Byte Order in Multibyte Values

The terms big-endian and little-endian are derived from the Lilliputians of Gulliver's Travels, who see a major political issue of whether soft-boiled eggs should be opened on the big side or the little side. Likewise, the big/little-endian computer debate has much more to do with political issues than technological issues.

Java's Virtual Machine, MIPS, HP, IBM and Motorola 68000 systems store multibyte values in Big Endian order, while Intel 80x86 and DEC VAX systems store them in Little Endian order. Big Endian stores the high-order byte at the starting address while Little Endian stores the low-order byte at the starting address.
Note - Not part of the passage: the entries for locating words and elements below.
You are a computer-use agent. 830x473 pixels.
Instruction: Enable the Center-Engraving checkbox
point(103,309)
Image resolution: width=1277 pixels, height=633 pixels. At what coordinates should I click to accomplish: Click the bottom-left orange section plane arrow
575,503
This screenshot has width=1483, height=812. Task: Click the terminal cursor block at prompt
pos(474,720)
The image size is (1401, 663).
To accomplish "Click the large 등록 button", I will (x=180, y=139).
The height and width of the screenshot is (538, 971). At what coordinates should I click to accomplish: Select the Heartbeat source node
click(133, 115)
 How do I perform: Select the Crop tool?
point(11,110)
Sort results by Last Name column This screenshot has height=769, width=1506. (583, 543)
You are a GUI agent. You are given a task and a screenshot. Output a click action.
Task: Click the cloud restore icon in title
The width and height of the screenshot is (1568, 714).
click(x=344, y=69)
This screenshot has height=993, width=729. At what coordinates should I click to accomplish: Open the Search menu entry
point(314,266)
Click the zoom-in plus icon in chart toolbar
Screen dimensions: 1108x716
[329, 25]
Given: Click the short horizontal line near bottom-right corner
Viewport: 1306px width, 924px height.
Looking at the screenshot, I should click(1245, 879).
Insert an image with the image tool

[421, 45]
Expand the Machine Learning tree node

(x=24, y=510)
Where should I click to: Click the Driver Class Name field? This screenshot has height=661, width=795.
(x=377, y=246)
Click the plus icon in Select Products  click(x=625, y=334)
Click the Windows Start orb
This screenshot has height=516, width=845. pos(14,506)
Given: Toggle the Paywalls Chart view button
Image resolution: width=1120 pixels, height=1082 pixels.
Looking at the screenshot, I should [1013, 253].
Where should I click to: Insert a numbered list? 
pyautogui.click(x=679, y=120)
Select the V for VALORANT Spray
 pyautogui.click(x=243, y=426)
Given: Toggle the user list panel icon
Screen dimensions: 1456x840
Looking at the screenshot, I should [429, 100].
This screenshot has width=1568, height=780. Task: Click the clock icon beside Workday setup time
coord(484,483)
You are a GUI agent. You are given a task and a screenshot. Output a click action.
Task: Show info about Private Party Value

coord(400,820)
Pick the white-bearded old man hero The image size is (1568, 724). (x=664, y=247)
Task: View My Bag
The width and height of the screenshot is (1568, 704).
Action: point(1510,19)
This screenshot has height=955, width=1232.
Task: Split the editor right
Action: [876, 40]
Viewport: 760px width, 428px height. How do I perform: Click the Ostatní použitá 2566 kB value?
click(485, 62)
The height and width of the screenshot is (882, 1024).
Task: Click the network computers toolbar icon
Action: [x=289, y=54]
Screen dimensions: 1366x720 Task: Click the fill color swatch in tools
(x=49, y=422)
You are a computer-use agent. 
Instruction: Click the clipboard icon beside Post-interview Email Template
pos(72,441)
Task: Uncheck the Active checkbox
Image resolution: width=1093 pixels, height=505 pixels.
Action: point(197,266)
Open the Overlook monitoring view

The low-order byte contains the bits for the lowest possible values, that is, 0-255, while the high-order byte contains the bits that specify the large values (that is, 256-65535 in a short integer). Swapping integer data between computers of different types is a difficult problem unless you convert the information into ASCII characters.

The Berkeley Sockets library #include<netinet/in.h> or the GNU Sockets library #include<sys/socket.h> has functions to convert Long and Short Integers to and from Internet standard byte ordering, which is Big Endian.

htonl, convert host-to-network, long integer
htons, convert host-to-network, short integer
ntohl, convert network-to-host, long integer
ntohs, convert network-to-host, short integer

Big Endian systems such as HP-UX and MPE are already compatible with the network ordering, so they can define these functions as null macros.

The Power PC is a bi-endian processor; that is, it supports both big- and little-endian addressing modes. This bi-endian architecture enables software developers to choose either mode when migrating OSes and applications from other machines.

There are advantages and disadvantages to each method which I will explain below. A big-endian architecture stores the most significant byte at the lowest address offset while little-endian architecture stores the least significant byte at the lowest address offset. the 32-bit hex value 0x12345678 would be stored in memory as follows:>

Address         00    01    02     03
----------     --    --    --     --
big-endian     12    34    56     78
little-endian 78    56    34    12

As you can see above, reading a hex dump is certainly easier in a big-endian machine since we normally read numbers from left to right (lower to higher address). Listed below are the pros and cons of each architecture (as far as I'm concerned).

Big-Endian Pros

1) Reading the arithmetic sign bit of the wrong word size, integer size or floating point number size will always yield a correct value.

2) Most network header codes and bitmapped graphics (displays and memory arrangements) are mapped with a "MSB on the left" scheme which means that shifts and stores of graphical elements larger than a byte are handled naturally by the architecture. This is a major performance disadvantage for little-endian machines since you have to keep reversing the byte order when working with large graphical elements.

3) When decoding variable length bit codes (compressed data) such as Huffman and LZW, you can use the code word as an index into a lookup table if it's encoded MSB to LSB (big-endian); The same goes for encoding since the shifted bits would then have to be mirrored to generate such codes on a little-endian machine.

4) Easier to read hex dumps.

Big-Endian Cons

1) Reading a value of the wrong word size will result in an incorrect value; when done on little-endian architecture, it can sometimes yield a correct result.

2) Most big-endian architectures (non-Intel) do not allow words to be written on non-word address boundaries (odd addresses). Intel allows odd address reads and writes (they get broken into 2 separate operations) which makes it easier for programmers, but more difficult for hardware designers.

The pros and cons of little-endian are basically the opposites of those listed above. Intel added a nice instruction to help this situation starting with the 486. The BSWAP instruction reverses the byte order within a 32-bit data register. That's about all that needs to be said on this topic. There are some who have turned this into a religious battle, but if you look at it objectively, there aren't any real important differences between the two architectures. As as side note, the Internet commitee chose big-endian order for use within network data packets; they call it 'network byte order'.